PCA was performed again on the remaining 14 nontumor and tumor tissues using Pareto-scaled dipeptide data, which showed that nontumor and tumor tissues were separated for principal component 2. In contrast, no significant difference was observed depending on the factors causing liver cancer. These results demonstrate that the difference in the dipeptide profile in the liver depends on whether it is a nontumor- or tumor-derived tissue and does not depend on the factors causing cancer. This finding is similar to the serum metabolic profiles obtained by LC-MS from two HCC cohorts infected with HBV or HCV [28].

The characteristics of the detected dipeptides were also examined. A comparison of the total amount of dipeptides in nontumor and tumor tissues in each specimen showed that 7 of 14 specimens showed an increase, and the others showed a decrease in the amounts of dipeptides in the tumor tissue. When amino acids in various tumor tissues were measured by metabolome analysis [7,29], the samples showed different tendencies, possibly because of the heterogeneity of cancer. In addition, no significant difference was found in the amino acid composition between nontumor and tumor tissues, whereas a significant difference was observed at the N- and C-termini. One possible cause for this is the substrate specificity of the peptidase. For example, chymotrypsin, a serine protease, specifically cleaves the C-terminal of aromatic amino acids. In addition, elastase, which has a shallow bottom in the substrate-binding pocket, specifically cleaves the peptide bond at the C-terminus of amino acids with small side chains. However, various factors require further analysis, such as where the dipeptides detected in the liver tissue are produced.

Although there are several routes to HCC development, HBV and HCV infections are the most important risk factors [30]. Therefore, investigating the differences in dipeptide profiles depending on the presence or absence of hepatitis is important for understanding the process of HCC development. In addition, determining the differences in dipeptide profiles will enable identifying the biomarker candidates for future evaluation using biofluids. Nevertheless, there are limited numbers of studies searching for biomarkers by measuring dipeptides in body fluids. Recently, the dipeptides, such as hydroxyproline-Leu, EW, and FF, have been selected as promising predictive biomarkers for the diagnosis of epithelial ovarian cancer [31].
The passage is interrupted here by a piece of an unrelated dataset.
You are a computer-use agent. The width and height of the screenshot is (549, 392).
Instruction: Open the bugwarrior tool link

In this study, analysis of dipeptides with and without hepatitis revealed that seven dipeptides were significantly changed (p < 0.05, fold-change < 0.67 or >1.5). Among the tumor tissues, HT + TH was significantly decreased in hepatitis samples, and most other dipeptides also tended to decrease. In contrast, in nontumor tissues, VI, IY, IE, TI, VN, and VT were significantly increased in hepatitis samples, and many other dipeptides also tended to increase. For the seven dipeptides showing significant differences, the amounts in corresponding tissues were also examined, but none of the dipeptides showed a common change between tissues. Thus, hepatitis-derived HCC showed a characteristic tendency, with the amount of dipeptide increased in the surrounding nontumor tissue but decreased in the tumor tissue. This suggests that the change in the dipeptide profile due to the presence or absence of hepatitis already occurred before tumor formation and was maintained throughout the production of different dipeptides and metabolic mechanisms even after tumor generation.
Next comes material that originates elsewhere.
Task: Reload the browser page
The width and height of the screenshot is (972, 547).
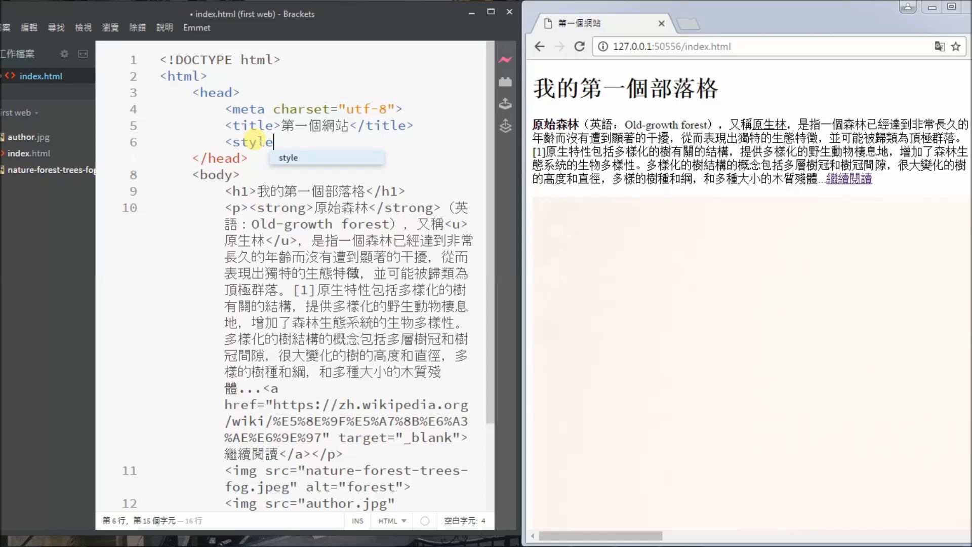Action: point(579,47)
There were several limitations to this study. First, because the number of samples used in this study was relatively small, the power of statistical analysis may not have been sufficient. In addition, as only liver cancer was analyzed, it is necessary to investigate other liver diseases such as cirrhosis and nonalcoholic steatohepatitis. Further studies of larger sample sizes are needed to examine the roles of dipeptides in liver cancer in detail.
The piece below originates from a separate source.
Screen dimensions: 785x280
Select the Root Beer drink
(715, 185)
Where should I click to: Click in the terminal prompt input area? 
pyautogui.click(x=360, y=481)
In conclusion, we detected 236 dipeptides in liver cancer tissue using a comprehensive dipeptide analytical method involving CE-MS/MS and LC-MS/MS. Similar to previously reported metabolite results, the dipeptide profiles in nontumor and tumor tissues differed, although no clear difference was observed in the etiological comparison. We also found that the N- and C-terminal amino acid compositions of the detected dipeptides significantly differed in both tissues, suggesting the substrate specificity of enzyme proteins, such as peptidase. A comparison of the dipeptide profiles depending on the presence or absence of hepatitis suggested that hepatitis-derived cancer has a characteristic dipeptide profile before tumor onset.

4. Materials and Methods

4.1. Sample Collection and Dipeptide Extraction

This study was approved by the Tokushima University Hospital Ethics Committee (Approved no. 1815), and the corresponding regulatory agencies and all experiments were carried out in accordance with approved guidelines. All patients involved in the study signed an informed consent form.

Tumor and surrounding nontumor tissues were surgically resected from 13 patients with HCC and 3 patients with metastatic liver cancer. The resected tissue samples were quickly frozen at −80 °C until sample preparation.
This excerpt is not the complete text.